Exercise objective ->
Copy word for word the line containing "This screenshot has height=882, width=1372." together with all lines following it to the end of the listing below, without the pictures.

Task data ->
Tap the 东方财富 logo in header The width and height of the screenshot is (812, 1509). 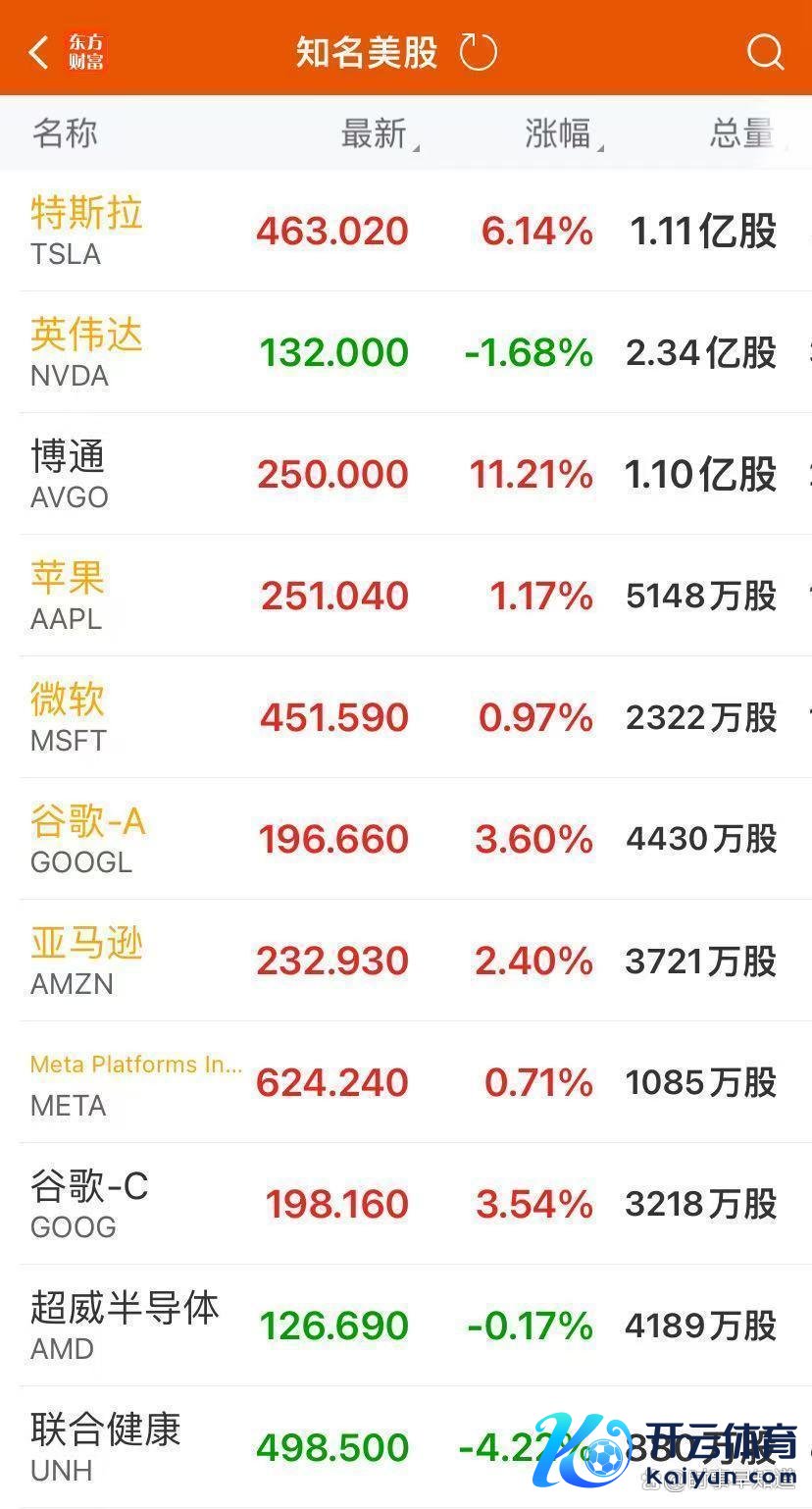point(86,52)
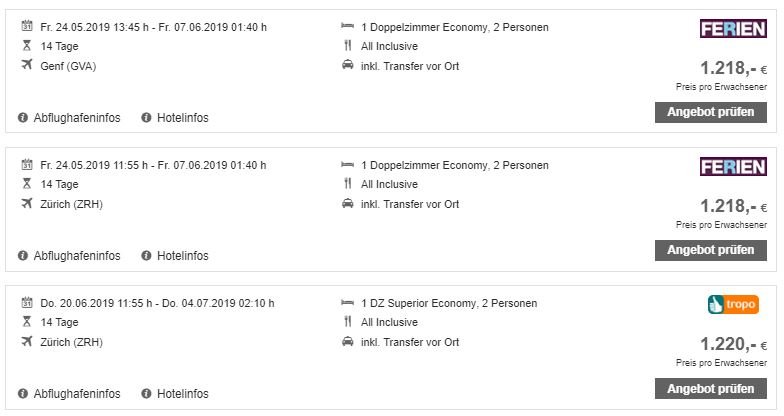Show Hotelinfos for the 24.05.2019 Zürich offer
Screen dimensions: 784x416
(182, 256)
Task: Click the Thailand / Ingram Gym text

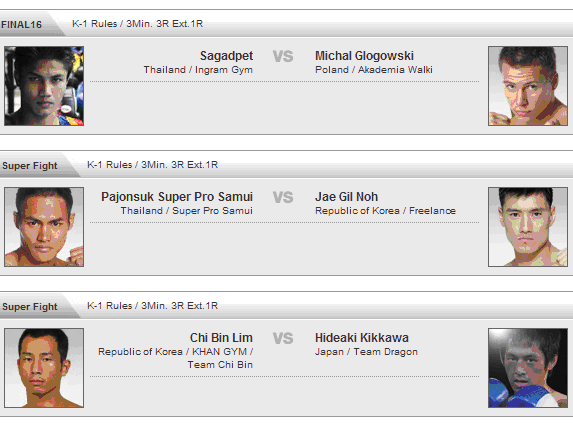Action: point(198,70)
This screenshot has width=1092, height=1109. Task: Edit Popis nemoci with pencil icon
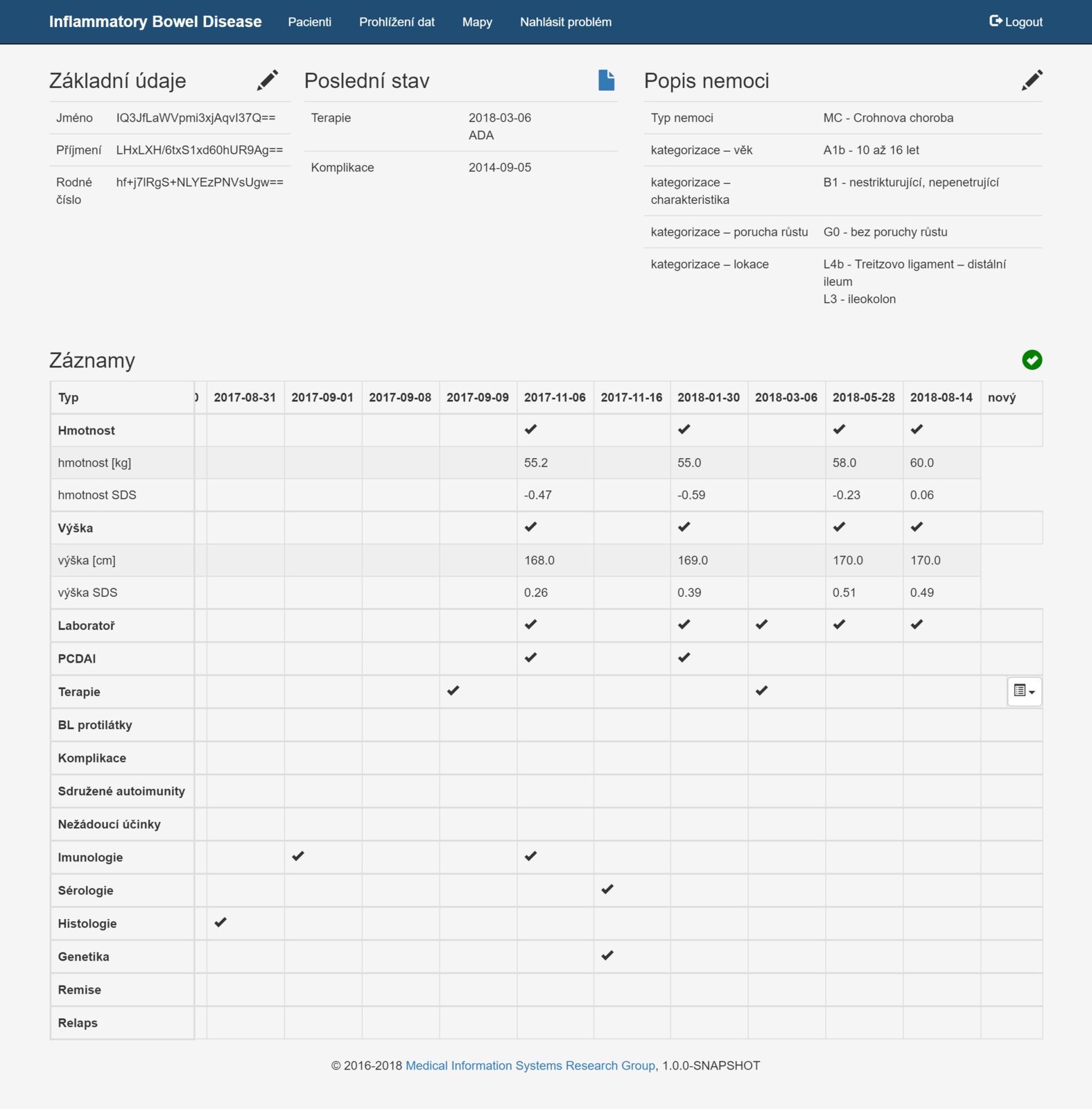1031,80
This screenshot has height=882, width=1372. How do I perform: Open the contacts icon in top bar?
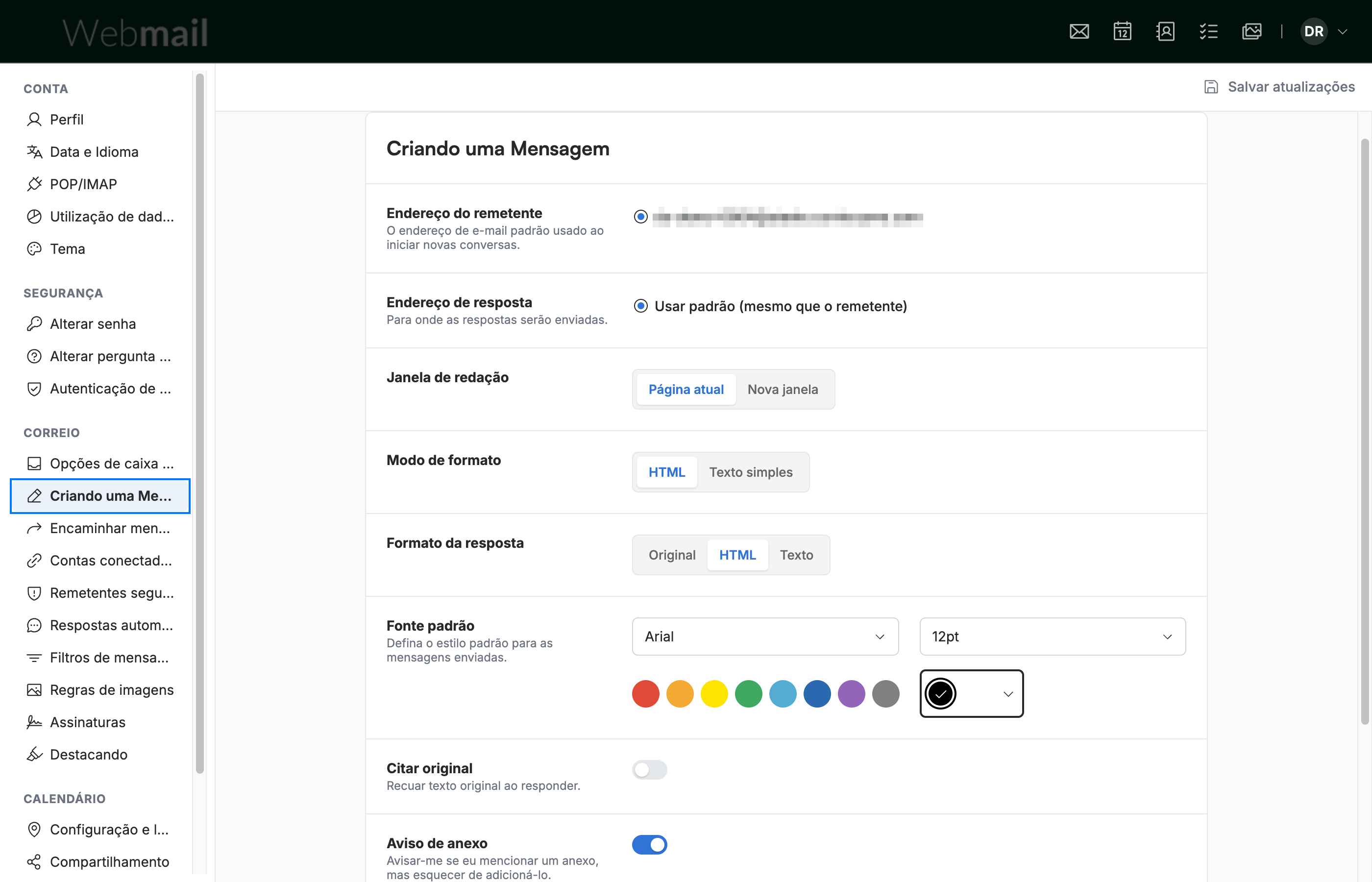click(1165, 31)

Written answer ->
This screenshot has height=882, width=1372. How do I perform: Open the contacts icon in top bar?
click(1165, 31)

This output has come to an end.